Small wonder that the NBC Broadcast Center in Seoul received bomb threats, shop owners in the city's teeming markets put up signs saying NBC personnel would not be served, and the network sent a memo to all 1,200 of its employees in Seoul that they should not display the peacock logo or their credentials away from Olympic venues.
In fact, throughout the 16 days of the 1988 Summer Games, NBC—quite unlike ABC at Olympics past—was unhysterical in its coverage, which was generally objective and intelligent. Michael Weis-man, NBC Sports executive producer, was baffled by the intensity of the Korean reaction. "We covered the boxing brawl just like we would have in America," he said. "We aren't going to be intimidated by all this anger, but we really are trying to be fair. I think we have been. Hell, in the States some people are accusing us of being anti-American."

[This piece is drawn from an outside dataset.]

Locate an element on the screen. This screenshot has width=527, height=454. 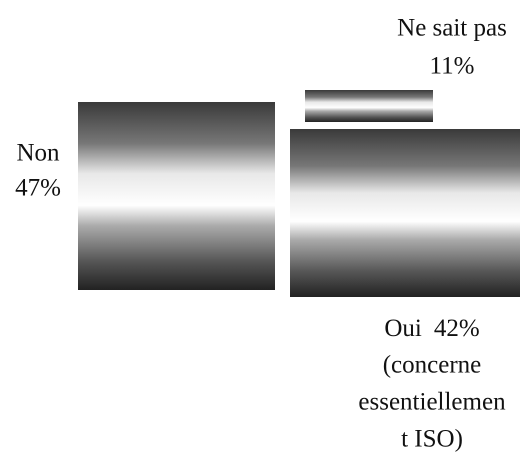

It was, when all was said and done, a misunderstanding between two cultures. Of course, anti-Americanism could grow more intense as South Korea continues to move out of the shadow of the U.S., its longtime protector. On the other hand, individual South Koreans may become less touchy about real and imagined slights as they begin to see their country more and more as an equal to the U.S. Certainly the Koreans have already proved themselves equals to the rest of the world, the U.S. included, in some enterprises—not least in their success in staging an Olympic Games.